Effect of early insulin therapy on nuclear factor κB and cytokine gene expressions in the liver and skeletal muscle of high-fat diet, streptozotocin-treated diabetic rats

To clarify the effect of early insulin therapy on nuclear factor kappa B (NF kappa B) pathway and inflammatory cytokine responses in the liver and skeletal muscle in type 2 diabetes. High-fat diet and low dose streptozotocin (STZ) induced diabetic rats were given NPH insulin or gliclazide for 3 weeks initiated at the 3rd day after STZ injection as early treatment and NPH for 3 weeks at 1 month as late treatment. Intraperitoneal glucose tolerance test (IPGTT) was performed at 3rd day after the end of treatment.

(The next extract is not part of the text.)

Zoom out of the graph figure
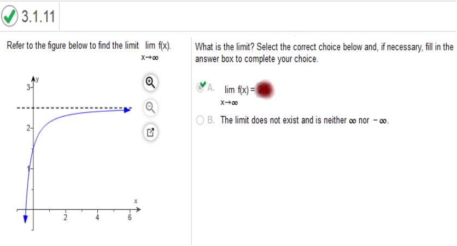457x246 pixels. (x=151, y=107)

Early interventions caused a decrease in glucose-insulin index in IPGTT, promoted glucose transporter 4 (Glut4) gene and protein expressions in muscle and reduced phosphoenolpyruvate carboxykinase (PEPCK) protein levels in the liver. There was an increase in inhibitor kappa B (I kappa B alpha) protein and a decrease in NF kappa B p65 DNA binding activity. A decreased level in mRNAs encoding tumor necrosis factor (TNF)alpha in the liver and muscle and interleukin (IL)-1 beta in the liver were observed. Our results suggested that early insulin treatment inhibits NF kappa B activity and inflammatory cytokine responses in the liver and skeletal muscle that were involved in the amelioration of insulin resistance in type 2 diabetic rats.